From the records below, extract only the lines running from the line with "Earrings for Girls (64, 2411)" to the line with "scarica lodview per", both lines included, reproducing them exactly.

──────── Available records

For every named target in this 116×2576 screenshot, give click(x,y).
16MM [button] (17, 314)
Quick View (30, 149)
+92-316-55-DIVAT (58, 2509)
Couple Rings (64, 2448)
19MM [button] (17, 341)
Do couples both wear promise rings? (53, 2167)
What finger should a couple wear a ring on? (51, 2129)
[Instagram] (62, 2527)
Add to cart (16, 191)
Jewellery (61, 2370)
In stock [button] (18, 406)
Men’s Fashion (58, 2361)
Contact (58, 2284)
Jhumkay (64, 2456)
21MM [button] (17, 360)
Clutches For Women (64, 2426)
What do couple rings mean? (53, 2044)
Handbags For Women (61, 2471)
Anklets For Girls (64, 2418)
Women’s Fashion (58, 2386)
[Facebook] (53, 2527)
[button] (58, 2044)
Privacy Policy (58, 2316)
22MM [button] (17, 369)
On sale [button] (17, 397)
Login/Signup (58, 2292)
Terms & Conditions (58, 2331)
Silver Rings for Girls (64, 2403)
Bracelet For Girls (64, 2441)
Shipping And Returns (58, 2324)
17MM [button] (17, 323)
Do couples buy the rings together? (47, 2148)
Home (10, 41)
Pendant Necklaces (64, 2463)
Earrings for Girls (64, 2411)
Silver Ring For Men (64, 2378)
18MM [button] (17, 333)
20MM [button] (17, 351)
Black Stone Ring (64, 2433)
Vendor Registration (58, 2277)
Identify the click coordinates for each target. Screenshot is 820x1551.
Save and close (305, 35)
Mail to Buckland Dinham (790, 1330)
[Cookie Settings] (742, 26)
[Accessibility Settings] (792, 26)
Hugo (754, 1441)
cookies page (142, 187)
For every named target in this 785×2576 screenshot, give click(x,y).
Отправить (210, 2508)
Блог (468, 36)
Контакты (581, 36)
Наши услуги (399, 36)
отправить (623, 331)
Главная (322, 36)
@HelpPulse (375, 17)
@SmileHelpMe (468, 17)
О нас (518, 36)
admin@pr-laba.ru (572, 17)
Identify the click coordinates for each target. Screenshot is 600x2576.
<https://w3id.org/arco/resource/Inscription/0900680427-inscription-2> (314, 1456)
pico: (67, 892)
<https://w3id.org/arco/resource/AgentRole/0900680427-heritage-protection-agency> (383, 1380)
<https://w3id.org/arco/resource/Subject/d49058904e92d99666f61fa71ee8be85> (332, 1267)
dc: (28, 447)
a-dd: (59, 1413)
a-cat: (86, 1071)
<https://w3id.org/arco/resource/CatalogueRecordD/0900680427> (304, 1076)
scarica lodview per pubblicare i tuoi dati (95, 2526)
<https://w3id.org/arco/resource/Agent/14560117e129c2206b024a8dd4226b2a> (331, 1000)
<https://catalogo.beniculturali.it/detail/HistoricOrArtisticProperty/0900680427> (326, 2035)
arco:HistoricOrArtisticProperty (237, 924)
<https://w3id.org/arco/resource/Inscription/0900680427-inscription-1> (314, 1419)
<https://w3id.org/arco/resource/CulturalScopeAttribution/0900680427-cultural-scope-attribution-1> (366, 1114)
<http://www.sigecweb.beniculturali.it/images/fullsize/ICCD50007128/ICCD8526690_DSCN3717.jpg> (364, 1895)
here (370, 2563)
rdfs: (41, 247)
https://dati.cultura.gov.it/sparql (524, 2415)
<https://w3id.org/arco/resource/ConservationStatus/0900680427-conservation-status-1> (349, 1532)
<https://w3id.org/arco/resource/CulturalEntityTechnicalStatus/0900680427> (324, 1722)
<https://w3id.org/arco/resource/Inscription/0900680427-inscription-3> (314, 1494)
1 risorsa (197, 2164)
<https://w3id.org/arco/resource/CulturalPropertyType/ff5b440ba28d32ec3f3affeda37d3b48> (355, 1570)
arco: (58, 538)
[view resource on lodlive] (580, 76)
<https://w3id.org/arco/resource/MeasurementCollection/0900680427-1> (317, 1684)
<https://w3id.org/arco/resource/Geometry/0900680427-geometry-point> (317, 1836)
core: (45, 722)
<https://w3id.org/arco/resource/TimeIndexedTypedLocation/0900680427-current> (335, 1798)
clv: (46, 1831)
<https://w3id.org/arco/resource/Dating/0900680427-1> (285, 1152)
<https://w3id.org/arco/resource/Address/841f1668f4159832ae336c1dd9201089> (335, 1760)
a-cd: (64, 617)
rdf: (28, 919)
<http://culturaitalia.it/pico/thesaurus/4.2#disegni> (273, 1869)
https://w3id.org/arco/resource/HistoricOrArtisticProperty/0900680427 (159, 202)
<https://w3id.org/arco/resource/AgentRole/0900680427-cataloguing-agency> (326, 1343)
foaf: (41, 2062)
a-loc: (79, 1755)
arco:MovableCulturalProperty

────────────────

- [Output]:
Earrings for Girls (64, 2411)
Silver Ring For Men (64, 2378)
18MM [button] (17, 333)
20MM [button] (17, 351)
Black Stone Ring (64, 2433)
Vendor Registration (58, 2277)
Identify the click coordinates for each target. Screenshot is 820x1551.
Save and close (305, 35)
Mail to Buckland Dinham (790, 1330)
[Cookie Settings] (742, 26)
[Accessibility Settings] (792, 26)
Hugo (754, 1441)
cookies page (142, 187)
For every named target in this 785×2576 screenshot, give click(x,y).
Отправить (210, 2508)
Блог (468, 36)
Контакты (581, 36)
Наши услуги (399, 36)
отправить (623, 331)
Главная (322, 36)
@HelpPulse (375, 17)
@SmileHelpMe (468, 17)
О нас (518, 36)
admin@pr-laba.ru (572, 17)
Identify the click coordinates for each target. Screenshot is 600x2576.
<https://w3id.org/arco/resource/Inscription/0900680427-inscription-2> (314, 1456)
pico: (67, 892)
<https://w3id.org/arco/resource/AgentRole/0900680427-heritage-protection-agency> (383, 1380)
<https://w3id.org/arco/resource/Subject/d49058904e92d99666f61fa71ee8be85> (332, 1267)
dc: (28, 447)
a-dd: (59, 1413)
a-cat: (86, 1071)
<https://w3id.org/arco/resource/CatalogueRecordD/0900680427> (304, 1076)
scarica lodview per pubblicare i tuoi dati (95, 2526)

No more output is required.